Written exercise - Copy the text of the items below, but swap "screenshot" for "screen image". Keep everything else the same, and leave out the pictures.

Data provided -
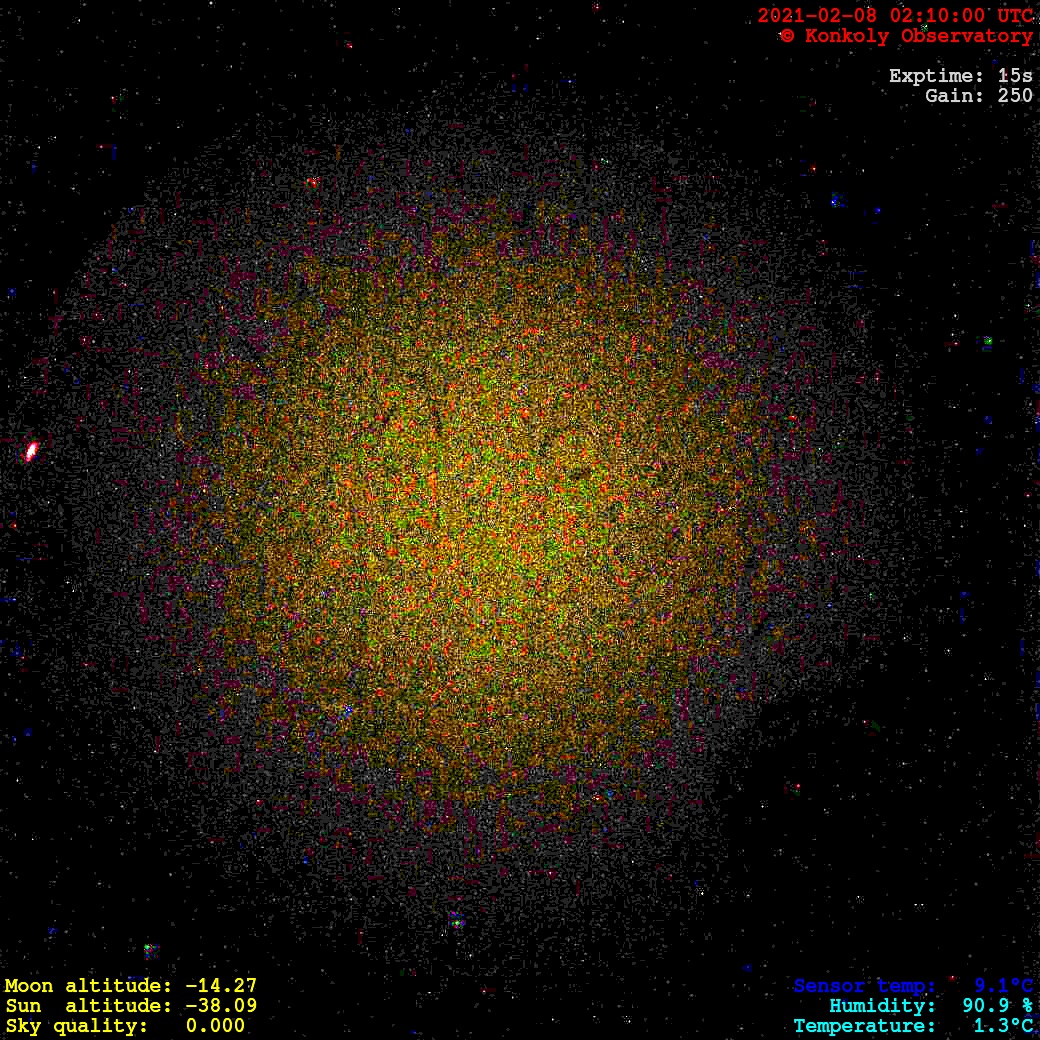Viewport: 1040px width, 1040px height.
Task: Click the Sky quality label text
Action: 77,1026
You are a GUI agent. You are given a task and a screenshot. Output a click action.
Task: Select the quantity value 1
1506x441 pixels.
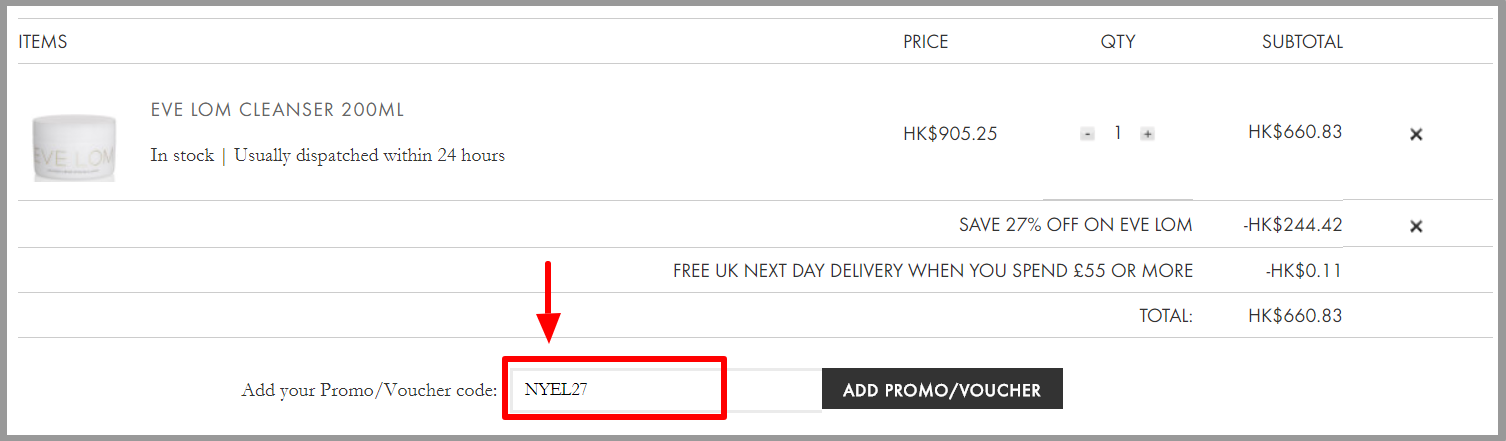click(1117, 133)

Expected output -
Viewport: 1040px width, 1040px height.
Task: Click the Sky quality label text
Action: 77,1026
You are a GUI agent. You are given a task and a screen image. Output a click action.
Task: Select the quantity value 1
1506x441 pixels.
click(1117, 133)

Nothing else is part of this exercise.